Marais Wiels, the site close to the Brussels-South railway station, has plenty of existing physical and psychological boundaries. The area is hard to access and uncomfortable to move through or stay in. I am proposing to introduce a new set of borders that are interactive and life-welcoming, rather than hostile and separating. They can become “thresholds” between spaces or worlds. These thresholds will celebrate diversity and inclusivity rather than homogeneity and exclusion. Through their creation, I intend to bioremediate the environment of the site and increase the vitality, diversity, and understanding of living spaces. The living boundaries will be produced directly on site from local materials and organic waste. The abandoned building on the site will host a number of “organs” that will serve as biorefineries for the structure of the living boundaries.
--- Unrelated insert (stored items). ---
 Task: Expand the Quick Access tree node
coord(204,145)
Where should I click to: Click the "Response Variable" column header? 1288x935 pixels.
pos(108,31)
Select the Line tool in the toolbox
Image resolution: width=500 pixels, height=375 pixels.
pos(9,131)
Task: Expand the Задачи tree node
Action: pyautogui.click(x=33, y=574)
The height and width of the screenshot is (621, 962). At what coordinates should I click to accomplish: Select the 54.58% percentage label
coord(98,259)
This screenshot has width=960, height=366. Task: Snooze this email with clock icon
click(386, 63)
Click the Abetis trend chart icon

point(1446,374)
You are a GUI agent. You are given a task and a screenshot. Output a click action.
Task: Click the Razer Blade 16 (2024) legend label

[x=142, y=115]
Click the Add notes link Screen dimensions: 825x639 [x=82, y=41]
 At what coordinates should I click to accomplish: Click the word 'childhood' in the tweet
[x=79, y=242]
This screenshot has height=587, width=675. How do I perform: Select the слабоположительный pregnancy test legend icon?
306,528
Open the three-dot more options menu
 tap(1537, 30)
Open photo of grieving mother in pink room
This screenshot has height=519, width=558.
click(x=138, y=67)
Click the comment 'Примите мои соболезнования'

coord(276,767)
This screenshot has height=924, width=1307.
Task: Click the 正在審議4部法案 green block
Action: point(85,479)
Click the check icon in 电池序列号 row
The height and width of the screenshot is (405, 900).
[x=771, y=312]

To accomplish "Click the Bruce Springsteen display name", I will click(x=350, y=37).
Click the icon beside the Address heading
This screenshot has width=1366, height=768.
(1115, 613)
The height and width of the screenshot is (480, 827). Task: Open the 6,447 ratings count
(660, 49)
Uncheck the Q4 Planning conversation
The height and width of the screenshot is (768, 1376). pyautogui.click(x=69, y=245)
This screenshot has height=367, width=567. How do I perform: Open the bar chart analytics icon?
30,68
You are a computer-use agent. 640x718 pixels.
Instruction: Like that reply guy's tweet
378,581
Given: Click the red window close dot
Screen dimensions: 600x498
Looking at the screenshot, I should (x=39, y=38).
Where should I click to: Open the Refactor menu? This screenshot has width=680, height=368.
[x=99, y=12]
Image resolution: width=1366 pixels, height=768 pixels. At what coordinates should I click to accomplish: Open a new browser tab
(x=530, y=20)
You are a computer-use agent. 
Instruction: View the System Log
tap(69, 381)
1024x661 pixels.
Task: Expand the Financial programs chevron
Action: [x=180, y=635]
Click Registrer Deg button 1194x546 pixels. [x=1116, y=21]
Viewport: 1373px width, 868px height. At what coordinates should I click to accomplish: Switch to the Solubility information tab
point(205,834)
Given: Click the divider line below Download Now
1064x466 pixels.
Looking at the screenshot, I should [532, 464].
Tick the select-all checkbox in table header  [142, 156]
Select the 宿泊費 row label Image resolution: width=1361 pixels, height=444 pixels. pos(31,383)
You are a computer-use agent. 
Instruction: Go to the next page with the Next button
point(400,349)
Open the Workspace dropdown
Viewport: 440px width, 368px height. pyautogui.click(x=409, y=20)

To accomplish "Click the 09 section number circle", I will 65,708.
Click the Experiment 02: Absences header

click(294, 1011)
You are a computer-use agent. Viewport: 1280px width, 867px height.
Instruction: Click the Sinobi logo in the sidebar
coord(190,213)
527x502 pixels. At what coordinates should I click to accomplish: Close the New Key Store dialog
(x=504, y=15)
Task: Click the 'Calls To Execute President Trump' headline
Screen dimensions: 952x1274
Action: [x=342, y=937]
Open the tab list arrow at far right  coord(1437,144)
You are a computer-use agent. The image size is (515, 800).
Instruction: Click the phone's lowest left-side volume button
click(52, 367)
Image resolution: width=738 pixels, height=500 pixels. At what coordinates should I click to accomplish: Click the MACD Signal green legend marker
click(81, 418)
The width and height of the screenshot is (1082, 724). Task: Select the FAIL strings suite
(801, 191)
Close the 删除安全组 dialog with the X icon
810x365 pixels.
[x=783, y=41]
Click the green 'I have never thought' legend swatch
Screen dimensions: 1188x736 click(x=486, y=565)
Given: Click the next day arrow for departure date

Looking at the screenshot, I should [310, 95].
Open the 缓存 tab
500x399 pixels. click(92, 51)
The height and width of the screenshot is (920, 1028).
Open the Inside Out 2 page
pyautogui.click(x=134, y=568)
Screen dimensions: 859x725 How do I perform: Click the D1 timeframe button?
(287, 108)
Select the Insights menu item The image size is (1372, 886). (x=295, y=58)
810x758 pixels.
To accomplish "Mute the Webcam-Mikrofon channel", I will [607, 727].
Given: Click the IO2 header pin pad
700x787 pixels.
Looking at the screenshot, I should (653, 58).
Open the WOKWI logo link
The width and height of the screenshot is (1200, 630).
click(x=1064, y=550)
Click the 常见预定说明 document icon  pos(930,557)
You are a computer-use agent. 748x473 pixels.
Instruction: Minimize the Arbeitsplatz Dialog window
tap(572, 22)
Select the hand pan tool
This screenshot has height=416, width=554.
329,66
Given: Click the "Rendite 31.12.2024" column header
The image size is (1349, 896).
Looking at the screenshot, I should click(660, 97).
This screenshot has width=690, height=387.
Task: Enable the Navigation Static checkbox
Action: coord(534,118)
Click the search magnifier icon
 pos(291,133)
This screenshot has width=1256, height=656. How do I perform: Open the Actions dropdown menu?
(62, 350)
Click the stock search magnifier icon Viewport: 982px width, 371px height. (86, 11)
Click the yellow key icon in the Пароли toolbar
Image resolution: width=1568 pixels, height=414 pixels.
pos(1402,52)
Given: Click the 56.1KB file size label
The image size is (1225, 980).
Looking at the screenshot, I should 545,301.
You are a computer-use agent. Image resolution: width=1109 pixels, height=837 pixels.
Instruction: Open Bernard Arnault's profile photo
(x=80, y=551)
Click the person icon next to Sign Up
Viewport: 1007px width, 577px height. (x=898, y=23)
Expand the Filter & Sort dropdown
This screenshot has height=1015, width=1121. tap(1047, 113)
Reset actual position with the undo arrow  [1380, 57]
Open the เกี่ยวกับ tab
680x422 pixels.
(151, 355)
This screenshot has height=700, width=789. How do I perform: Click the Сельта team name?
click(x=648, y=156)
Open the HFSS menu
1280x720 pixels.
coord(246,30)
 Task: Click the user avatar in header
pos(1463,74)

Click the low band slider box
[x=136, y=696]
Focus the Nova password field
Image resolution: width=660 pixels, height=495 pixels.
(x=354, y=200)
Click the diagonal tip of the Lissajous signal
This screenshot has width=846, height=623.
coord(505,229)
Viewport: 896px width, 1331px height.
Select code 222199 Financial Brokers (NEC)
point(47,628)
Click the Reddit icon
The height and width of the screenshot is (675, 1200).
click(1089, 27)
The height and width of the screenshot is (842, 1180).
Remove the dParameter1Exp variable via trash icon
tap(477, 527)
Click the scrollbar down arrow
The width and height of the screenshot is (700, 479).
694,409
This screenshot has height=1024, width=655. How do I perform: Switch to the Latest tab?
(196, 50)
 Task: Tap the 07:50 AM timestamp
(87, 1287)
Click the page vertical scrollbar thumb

The “Stomach” will ferment abundant crustacean and fruit waste in rainwater deposited from the building’s roof to generate chitin. This extremely versatile polymer can form solid structures, especially in combination with CaCO3. Similar to atoll formation, the living boundaries will start growing within the building, eventually taking over the building and slowly stripping off the existing facade. They will reshape the experiences on the site, replacing many of the existing boundaries and providing electricity through Microbial Fuel Cell technology. The 3D-printed Structural Modules have cylindrical bodies with porous, rocky surfaces. Similar to the way coral skeletons encourage the growth of reefs and any adjacent marine life due to their porosity, the Structural Modules encourage various microbial species to grow on their surface in the form of biofilm.